After the 2000 presidential election controversy in Florida, election administration reform became a hot topic. Several commissions were formed; bills were introduced in Congress and the States; and for nearly two years it appeared that there would be lots of sound and fury but little action.

Congress has passed HR 3295, the Help America Vote Act, to provide both carrots and sticks to States to make them change their election procedures. The Federal Election Commission and the U.S. Department of Justice have pages explaining their activities in enforcing the Act.

The Constitution Project has an excellent collection of texts and summaries of the proposed and enacted bills.

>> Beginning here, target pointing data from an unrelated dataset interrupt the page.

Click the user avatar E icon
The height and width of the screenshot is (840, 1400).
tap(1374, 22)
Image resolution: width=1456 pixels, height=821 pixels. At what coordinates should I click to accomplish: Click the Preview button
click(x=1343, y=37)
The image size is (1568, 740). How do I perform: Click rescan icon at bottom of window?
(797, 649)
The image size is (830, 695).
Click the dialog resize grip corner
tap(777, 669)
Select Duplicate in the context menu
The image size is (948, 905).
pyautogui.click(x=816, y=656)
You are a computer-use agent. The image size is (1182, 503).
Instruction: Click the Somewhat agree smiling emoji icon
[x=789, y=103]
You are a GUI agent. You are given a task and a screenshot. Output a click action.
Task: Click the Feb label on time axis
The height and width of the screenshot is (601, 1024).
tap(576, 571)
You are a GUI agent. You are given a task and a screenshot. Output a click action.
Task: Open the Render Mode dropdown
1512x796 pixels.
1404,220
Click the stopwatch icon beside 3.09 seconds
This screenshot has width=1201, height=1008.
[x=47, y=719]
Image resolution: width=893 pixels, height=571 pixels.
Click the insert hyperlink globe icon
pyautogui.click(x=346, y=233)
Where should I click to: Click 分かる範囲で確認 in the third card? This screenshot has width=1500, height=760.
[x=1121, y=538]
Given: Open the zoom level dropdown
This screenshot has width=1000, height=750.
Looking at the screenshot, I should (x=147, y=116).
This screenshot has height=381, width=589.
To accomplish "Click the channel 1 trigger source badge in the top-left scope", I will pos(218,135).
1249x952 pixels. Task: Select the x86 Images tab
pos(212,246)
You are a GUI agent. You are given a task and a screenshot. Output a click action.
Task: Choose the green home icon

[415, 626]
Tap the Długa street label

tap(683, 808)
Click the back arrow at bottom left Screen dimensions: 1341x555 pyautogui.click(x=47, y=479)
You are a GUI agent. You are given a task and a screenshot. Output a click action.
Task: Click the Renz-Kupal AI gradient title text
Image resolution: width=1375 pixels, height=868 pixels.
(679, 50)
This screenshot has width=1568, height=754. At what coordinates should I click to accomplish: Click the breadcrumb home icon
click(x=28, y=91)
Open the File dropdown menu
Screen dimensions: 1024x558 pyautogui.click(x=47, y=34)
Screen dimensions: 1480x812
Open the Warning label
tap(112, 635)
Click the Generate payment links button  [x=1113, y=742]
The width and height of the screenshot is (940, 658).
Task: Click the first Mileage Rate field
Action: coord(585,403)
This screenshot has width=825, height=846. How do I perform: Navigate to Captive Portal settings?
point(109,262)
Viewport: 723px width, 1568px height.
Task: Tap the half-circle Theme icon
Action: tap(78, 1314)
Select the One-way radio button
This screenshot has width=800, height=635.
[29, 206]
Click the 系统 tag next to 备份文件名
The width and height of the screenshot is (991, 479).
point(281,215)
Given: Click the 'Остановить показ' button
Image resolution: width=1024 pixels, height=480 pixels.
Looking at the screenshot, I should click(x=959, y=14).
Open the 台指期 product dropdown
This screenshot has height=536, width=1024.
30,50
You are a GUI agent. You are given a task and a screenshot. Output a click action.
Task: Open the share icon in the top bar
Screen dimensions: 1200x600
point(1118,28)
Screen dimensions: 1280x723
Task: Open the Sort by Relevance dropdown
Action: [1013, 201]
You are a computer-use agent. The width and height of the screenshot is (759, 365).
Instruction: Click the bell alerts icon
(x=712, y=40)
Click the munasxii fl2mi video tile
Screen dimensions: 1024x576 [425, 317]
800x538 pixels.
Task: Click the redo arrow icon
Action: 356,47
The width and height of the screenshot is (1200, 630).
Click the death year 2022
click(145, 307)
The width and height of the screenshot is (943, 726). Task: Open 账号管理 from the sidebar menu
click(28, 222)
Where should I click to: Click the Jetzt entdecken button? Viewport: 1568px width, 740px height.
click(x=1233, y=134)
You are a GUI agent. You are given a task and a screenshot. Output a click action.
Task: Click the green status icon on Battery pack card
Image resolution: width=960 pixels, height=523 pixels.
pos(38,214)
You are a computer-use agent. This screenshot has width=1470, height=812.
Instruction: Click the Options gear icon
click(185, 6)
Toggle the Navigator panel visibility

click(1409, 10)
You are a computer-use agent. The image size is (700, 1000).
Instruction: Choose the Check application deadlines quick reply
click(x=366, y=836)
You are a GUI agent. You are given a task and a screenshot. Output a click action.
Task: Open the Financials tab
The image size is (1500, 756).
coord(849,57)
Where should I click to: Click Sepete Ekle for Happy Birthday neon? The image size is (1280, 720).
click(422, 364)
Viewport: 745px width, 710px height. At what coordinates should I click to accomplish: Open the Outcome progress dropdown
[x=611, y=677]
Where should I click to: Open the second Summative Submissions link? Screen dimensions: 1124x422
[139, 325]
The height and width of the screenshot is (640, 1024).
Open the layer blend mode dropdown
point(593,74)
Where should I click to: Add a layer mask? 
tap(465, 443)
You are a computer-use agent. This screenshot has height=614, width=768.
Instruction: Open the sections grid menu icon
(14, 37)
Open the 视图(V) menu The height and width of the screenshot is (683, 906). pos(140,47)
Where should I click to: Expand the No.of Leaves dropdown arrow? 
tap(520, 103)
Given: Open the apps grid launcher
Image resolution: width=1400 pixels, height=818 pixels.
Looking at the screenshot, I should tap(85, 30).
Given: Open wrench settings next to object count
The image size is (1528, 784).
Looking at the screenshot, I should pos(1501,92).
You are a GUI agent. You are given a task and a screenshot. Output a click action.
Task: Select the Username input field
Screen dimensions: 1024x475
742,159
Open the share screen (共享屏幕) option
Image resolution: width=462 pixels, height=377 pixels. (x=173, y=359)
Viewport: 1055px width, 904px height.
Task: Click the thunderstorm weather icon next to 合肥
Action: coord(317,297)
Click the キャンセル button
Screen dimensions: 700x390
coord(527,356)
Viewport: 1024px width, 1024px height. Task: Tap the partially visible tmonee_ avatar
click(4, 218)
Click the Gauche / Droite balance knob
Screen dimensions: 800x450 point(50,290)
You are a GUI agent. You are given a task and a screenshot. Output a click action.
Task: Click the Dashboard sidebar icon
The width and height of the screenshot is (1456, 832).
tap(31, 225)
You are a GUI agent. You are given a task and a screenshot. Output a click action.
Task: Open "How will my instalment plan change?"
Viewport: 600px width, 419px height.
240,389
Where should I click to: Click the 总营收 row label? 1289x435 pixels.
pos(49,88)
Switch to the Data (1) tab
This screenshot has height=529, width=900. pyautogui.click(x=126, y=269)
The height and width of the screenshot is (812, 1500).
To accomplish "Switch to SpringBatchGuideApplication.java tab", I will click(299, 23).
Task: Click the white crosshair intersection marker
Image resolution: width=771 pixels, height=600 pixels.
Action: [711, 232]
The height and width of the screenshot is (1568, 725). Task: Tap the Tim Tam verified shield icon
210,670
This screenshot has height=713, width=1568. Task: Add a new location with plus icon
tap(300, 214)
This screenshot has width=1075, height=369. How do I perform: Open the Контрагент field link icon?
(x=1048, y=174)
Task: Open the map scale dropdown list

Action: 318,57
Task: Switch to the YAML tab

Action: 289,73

Electionline.org has a collection of reports on election reform issues as well as an extensive set of links to news stories on election issues around the country.

The National Conference of State Legislatures has a summary and a database of bills proposed and passed in the States, as well as its own proposals.

Demos has set up a site dealing specifically with the positions local activists ought to propose for their states when they are reforming their election administration.

The National Commission on Federal Election Reform, chaired by Presidents Ford and Carter, proposed many reforms on the same topic.

Florida’s 2002 Select Task Force on Election Procedures, Standards and Technology (staffed by the Collins Center for Public Policy) has produced its report evaluating the election reforms used by Florida in the 2002 election.  The Center’s press release has links to the report and related documents.

My own set of proposals (“A Simple Agenda for Election Reform”) was published in the March-April 2001 issue of National Voter, the magazine of the League of Women Voters.